I would like to state for the record, I did not take any ducks when I was in Nothern Ireland last. I lie
>be taking a shower >wash ass with shower head >little spray of hot water shoots up my hole >feelsgoodman >couple of wet farty bubbles squeak out >get hard >push shower head up my ass and spray boiling water on prostate >balls starting to twitch >suddenly I'm ejaculating semen and diarrhea >boiling diarrhea shooting from my mouth and nose >bathroom flooded with septic half-digested food and semen >sister comes in, starts writhing on the floor massaging stinking semen mix into her vagina >don't you ever knock? >she starts giving birth to puppies >every puppy has my face
I need to go for a night out again, sort of miss the odd occasional night out back between May - August, they were fun. Stupid placement.

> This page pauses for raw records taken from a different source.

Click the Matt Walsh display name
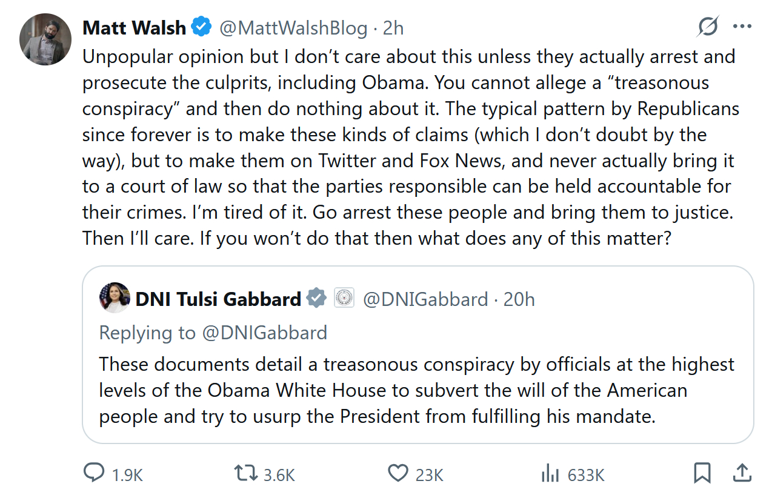The width and height of the screenshot is (772, 498). (134, 28)
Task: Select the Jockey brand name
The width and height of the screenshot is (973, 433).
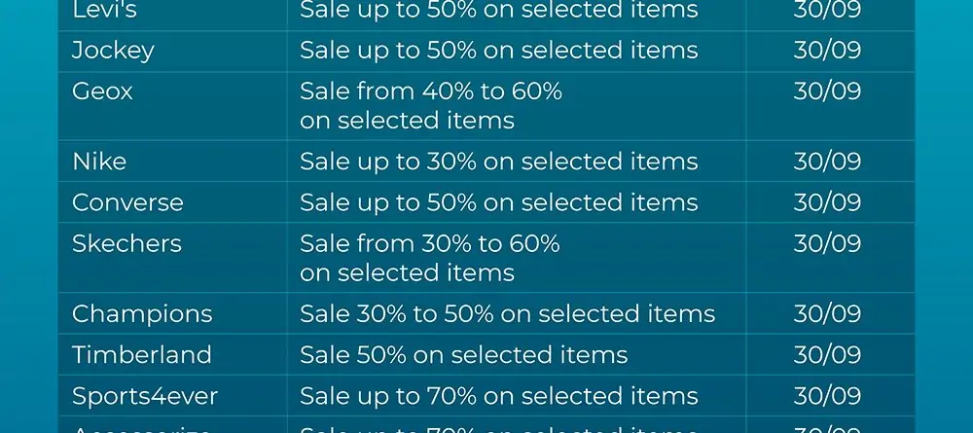Action: (113, 51)
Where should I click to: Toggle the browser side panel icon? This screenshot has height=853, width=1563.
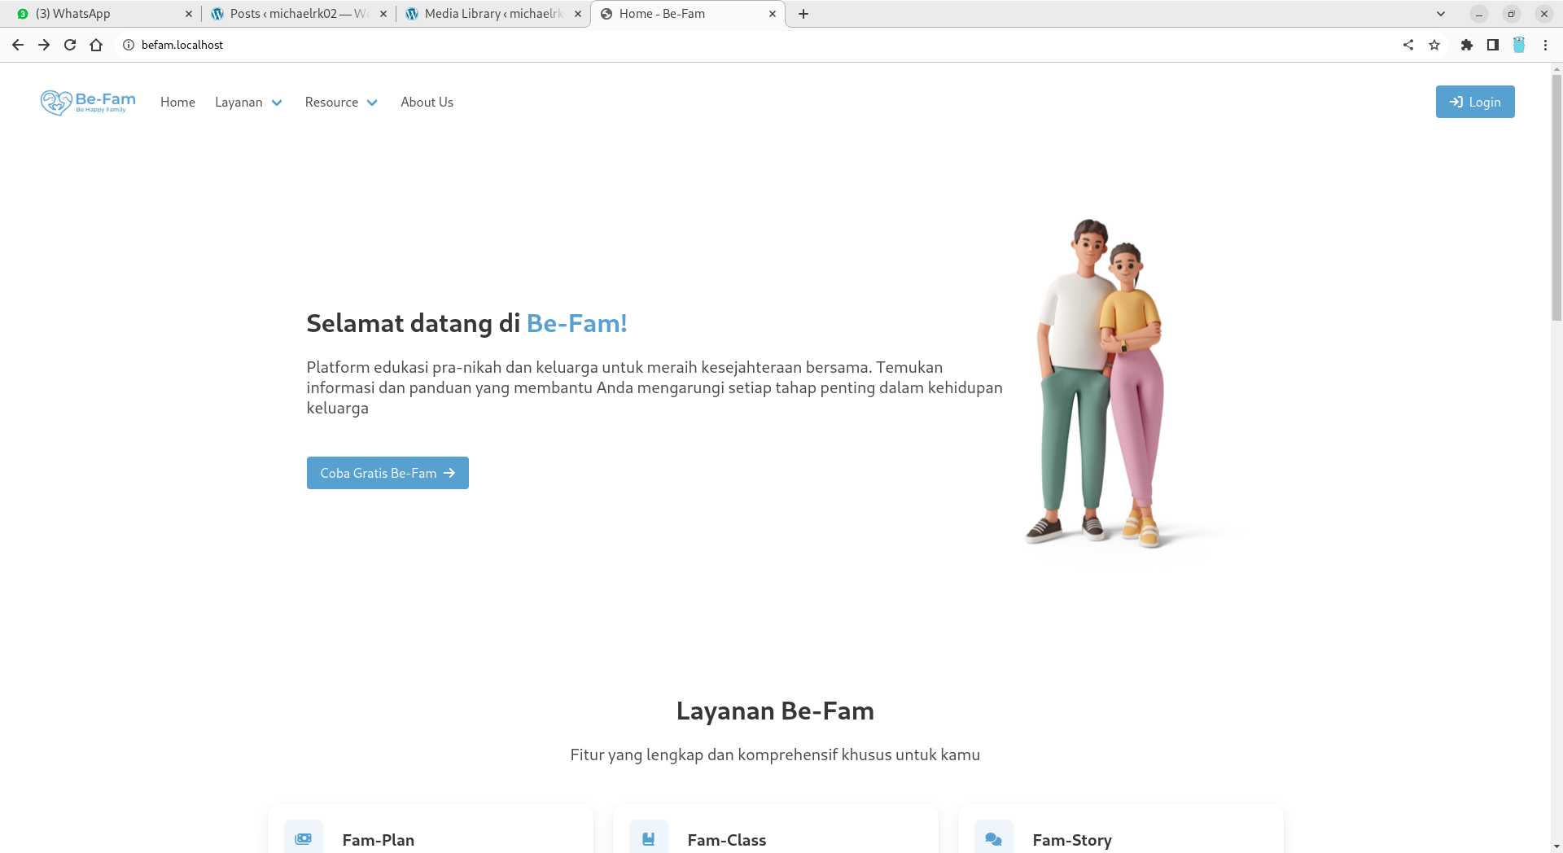(x=1492, y=45)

Depends how drunk. Though if you can't walk, you've definitely had too much, and imo usually a sign of not such a good night.
And this is the perfect time to point out the fact that Lewy had to carry you to your room whilst on the [GM] meet-up because you were so wasted. You couldn't even stand, let alone walk in a straight line...
Yeah wine is the only way I can get drunk enough to be in that state lol, normally would whitey long before
>gets first class train leaving from bristol parkway >goes to wrong train station, temple meads, other side of city >facing £35 taxi to get home from reading because won't catch last Bracknell train My luck.... and this isn't the first time I've done this.